- Entries provided
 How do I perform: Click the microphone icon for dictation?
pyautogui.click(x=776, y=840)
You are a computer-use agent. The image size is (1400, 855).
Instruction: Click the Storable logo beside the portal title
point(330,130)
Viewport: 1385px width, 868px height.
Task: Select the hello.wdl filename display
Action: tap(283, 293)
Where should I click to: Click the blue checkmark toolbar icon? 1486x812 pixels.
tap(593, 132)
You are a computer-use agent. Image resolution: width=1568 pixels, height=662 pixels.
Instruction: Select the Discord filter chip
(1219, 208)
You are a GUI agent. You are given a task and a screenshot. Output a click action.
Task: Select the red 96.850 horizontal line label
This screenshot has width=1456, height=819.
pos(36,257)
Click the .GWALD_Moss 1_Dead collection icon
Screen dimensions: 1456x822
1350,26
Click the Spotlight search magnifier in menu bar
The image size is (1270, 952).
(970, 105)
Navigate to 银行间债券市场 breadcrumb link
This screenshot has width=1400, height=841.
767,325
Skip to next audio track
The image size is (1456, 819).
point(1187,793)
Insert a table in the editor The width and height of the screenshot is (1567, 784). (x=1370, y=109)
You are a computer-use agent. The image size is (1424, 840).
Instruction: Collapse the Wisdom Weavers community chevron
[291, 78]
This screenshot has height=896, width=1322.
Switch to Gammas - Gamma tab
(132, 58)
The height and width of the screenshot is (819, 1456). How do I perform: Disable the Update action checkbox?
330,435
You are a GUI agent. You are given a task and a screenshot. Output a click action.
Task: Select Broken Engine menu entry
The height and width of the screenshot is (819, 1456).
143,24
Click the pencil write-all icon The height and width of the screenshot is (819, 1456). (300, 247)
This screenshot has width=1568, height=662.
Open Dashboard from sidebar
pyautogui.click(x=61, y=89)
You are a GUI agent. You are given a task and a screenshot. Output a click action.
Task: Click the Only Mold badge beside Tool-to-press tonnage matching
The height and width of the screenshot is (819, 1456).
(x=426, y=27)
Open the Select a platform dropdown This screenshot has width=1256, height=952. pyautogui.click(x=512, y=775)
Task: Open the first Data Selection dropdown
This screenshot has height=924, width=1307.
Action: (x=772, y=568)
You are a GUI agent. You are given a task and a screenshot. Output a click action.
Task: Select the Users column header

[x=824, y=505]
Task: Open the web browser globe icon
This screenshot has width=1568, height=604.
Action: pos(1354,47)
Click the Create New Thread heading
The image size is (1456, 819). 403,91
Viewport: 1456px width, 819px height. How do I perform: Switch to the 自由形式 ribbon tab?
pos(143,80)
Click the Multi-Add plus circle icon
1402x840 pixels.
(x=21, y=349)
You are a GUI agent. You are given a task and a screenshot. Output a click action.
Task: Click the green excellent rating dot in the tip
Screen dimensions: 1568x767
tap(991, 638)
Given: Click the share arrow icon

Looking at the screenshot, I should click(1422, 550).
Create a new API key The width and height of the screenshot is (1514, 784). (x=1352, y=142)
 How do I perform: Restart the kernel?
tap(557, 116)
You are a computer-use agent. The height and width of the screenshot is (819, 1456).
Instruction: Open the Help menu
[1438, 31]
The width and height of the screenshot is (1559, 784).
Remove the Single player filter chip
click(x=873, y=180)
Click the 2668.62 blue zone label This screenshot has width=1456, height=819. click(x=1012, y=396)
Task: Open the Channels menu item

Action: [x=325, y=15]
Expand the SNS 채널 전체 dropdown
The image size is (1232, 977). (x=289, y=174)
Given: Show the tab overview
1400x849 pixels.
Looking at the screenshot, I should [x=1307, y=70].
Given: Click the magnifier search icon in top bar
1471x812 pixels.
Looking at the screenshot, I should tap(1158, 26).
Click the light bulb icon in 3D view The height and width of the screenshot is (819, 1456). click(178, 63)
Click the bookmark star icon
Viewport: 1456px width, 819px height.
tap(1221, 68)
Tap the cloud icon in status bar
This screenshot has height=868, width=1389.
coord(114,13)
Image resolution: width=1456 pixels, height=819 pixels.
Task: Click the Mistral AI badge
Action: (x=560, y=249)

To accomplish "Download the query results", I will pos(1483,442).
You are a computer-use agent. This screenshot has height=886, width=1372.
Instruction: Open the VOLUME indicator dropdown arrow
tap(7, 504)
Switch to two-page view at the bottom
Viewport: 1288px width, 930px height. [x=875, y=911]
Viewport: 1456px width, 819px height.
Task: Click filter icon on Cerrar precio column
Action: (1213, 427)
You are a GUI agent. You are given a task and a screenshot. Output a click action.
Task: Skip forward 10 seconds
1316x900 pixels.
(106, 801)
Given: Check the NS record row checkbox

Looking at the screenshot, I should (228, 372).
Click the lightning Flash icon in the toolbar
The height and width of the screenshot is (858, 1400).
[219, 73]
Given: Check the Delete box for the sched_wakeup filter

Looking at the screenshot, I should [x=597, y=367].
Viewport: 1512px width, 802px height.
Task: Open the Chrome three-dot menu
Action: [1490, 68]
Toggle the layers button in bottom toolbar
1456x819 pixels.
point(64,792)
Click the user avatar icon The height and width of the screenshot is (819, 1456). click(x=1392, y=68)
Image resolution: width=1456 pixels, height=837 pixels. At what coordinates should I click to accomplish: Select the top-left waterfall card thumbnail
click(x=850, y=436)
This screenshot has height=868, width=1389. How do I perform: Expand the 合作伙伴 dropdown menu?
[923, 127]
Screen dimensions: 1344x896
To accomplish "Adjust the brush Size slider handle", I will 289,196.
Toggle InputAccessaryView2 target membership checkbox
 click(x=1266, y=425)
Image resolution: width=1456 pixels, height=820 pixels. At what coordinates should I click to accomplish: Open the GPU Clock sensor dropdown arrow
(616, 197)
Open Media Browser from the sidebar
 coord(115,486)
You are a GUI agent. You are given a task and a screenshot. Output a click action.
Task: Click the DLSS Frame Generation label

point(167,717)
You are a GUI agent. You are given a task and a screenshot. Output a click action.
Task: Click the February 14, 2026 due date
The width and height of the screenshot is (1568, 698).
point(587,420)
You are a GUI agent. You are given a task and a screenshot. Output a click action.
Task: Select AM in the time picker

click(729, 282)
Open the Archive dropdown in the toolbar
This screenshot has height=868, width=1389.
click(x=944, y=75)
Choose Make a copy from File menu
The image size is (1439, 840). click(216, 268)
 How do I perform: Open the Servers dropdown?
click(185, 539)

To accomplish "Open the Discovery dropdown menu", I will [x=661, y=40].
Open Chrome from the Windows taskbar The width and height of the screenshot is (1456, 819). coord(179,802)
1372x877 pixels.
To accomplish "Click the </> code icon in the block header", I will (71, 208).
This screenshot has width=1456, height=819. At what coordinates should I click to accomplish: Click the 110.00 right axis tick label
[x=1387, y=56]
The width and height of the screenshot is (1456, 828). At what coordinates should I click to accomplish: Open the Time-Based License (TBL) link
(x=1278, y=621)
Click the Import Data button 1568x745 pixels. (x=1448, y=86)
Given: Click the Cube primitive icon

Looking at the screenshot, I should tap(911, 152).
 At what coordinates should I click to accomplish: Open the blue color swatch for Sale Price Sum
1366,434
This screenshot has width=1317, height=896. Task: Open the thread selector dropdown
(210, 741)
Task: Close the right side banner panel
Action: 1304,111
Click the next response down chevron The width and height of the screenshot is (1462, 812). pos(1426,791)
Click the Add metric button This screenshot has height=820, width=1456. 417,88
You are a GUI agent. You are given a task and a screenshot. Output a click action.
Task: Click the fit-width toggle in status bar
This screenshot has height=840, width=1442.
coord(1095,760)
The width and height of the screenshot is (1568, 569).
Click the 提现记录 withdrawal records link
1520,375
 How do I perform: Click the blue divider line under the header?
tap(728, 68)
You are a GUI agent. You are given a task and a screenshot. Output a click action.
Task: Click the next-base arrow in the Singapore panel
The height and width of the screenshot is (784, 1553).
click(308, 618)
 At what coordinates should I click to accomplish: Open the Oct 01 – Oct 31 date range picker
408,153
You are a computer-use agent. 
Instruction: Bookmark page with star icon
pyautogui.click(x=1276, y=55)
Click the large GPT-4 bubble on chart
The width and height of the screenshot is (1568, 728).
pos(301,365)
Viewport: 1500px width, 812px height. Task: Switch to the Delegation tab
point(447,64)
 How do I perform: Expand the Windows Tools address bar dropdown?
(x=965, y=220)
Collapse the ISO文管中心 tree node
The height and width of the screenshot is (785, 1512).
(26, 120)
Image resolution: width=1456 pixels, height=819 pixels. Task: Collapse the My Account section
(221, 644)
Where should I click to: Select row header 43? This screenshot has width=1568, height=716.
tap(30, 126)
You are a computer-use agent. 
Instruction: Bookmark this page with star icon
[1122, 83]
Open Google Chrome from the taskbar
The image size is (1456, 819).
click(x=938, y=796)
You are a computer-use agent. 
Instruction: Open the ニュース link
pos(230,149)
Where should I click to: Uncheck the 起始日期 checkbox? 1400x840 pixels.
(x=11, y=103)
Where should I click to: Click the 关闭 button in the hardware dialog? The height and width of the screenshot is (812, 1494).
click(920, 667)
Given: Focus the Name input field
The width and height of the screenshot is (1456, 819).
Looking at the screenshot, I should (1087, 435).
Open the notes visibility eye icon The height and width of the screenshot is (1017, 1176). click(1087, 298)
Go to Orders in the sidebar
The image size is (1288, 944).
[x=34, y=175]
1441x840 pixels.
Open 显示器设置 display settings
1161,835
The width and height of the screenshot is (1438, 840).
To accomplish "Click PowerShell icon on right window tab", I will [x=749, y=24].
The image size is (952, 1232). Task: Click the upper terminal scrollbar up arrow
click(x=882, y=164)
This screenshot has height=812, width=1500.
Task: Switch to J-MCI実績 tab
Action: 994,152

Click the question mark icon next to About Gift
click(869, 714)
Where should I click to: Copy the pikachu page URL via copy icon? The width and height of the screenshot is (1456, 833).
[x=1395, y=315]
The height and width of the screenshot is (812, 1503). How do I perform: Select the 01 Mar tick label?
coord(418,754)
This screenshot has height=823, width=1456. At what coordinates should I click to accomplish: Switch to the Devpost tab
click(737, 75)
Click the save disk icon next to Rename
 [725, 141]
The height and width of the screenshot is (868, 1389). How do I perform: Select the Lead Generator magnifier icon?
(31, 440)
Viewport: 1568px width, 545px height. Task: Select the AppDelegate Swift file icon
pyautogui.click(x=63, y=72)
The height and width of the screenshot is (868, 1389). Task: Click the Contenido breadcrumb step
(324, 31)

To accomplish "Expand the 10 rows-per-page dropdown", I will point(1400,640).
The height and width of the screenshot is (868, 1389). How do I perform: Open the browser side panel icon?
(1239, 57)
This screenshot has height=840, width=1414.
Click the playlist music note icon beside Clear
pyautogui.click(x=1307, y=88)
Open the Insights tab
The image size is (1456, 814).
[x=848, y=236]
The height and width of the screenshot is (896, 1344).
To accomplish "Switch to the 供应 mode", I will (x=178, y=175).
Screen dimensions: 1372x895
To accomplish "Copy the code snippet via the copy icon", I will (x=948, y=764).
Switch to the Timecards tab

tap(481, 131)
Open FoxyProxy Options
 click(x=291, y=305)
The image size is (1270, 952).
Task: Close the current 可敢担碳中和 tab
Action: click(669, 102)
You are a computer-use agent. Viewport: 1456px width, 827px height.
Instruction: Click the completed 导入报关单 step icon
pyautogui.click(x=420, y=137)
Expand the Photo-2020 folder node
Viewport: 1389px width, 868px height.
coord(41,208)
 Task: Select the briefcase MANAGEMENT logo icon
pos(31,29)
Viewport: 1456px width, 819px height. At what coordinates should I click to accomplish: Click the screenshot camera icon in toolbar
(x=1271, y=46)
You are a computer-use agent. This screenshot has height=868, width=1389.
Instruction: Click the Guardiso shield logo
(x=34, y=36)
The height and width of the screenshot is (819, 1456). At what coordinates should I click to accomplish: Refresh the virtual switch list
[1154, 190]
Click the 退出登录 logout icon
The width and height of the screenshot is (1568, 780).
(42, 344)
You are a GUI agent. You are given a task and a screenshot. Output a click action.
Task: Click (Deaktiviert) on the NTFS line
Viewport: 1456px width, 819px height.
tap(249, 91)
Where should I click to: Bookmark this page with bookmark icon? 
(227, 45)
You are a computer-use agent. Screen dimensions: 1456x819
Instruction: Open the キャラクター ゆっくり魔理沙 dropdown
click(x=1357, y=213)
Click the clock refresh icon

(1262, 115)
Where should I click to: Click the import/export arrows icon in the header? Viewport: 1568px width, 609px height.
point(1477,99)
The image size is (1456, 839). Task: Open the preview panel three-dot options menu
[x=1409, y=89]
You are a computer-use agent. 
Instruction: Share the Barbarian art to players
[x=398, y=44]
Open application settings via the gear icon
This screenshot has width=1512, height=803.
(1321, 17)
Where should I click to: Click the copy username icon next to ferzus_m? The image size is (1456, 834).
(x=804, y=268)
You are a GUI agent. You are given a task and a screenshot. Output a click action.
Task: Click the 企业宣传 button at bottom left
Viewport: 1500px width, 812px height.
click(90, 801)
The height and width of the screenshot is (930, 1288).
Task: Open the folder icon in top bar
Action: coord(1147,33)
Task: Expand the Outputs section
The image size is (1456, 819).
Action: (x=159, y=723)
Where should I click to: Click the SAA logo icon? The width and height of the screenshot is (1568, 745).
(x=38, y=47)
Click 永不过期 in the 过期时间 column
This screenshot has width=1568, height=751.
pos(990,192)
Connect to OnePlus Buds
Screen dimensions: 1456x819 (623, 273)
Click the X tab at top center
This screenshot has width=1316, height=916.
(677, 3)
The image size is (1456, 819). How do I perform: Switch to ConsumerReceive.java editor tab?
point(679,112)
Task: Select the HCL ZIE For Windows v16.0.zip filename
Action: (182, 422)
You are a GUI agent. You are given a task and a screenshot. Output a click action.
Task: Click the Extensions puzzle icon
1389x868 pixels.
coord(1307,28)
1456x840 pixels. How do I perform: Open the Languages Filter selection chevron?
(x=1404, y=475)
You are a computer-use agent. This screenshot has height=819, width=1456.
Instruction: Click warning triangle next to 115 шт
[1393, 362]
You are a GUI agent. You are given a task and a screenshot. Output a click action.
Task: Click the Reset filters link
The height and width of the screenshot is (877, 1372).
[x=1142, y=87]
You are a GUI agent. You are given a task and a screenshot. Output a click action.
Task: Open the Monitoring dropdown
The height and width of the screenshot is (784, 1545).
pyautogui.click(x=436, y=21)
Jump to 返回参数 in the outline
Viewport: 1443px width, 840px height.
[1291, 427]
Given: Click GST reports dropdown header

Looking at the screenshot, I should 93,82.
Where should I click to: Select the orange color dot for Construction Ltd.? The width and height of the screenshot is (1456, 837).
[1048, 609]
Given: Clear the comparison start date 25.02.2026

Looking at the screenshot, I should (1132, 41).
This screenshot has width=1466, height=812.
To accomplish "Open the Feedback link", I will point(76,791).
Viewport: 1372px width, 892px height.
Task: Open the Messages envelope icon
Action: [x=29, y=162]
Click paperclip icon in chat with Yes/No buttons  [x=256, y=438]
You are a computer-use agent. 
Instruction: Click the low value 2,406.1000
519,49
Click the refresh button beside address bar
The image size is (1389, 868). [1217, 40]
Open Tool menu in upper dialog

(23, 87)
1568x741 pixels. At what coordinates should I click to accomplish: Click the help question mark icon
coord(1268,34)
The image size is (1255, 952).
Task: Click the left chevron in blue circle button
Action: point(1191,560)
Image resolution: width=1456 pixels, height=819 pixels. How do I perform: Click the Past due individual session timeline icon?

- Exercise
All lines above from the one with "The width and height of the screenshot is (1559, 784)." to the one with "Click the 2668.62", inclusive, should be copied exactly, and no other lines.

- Answer box
The width and height of the screenshot is (1559, 784).
Remove the Single player filter chip
click(x=873, y=180)
Click the 2668.62 blue zone label This screenshot has width=1456, height=819. click(x=1012, y=396)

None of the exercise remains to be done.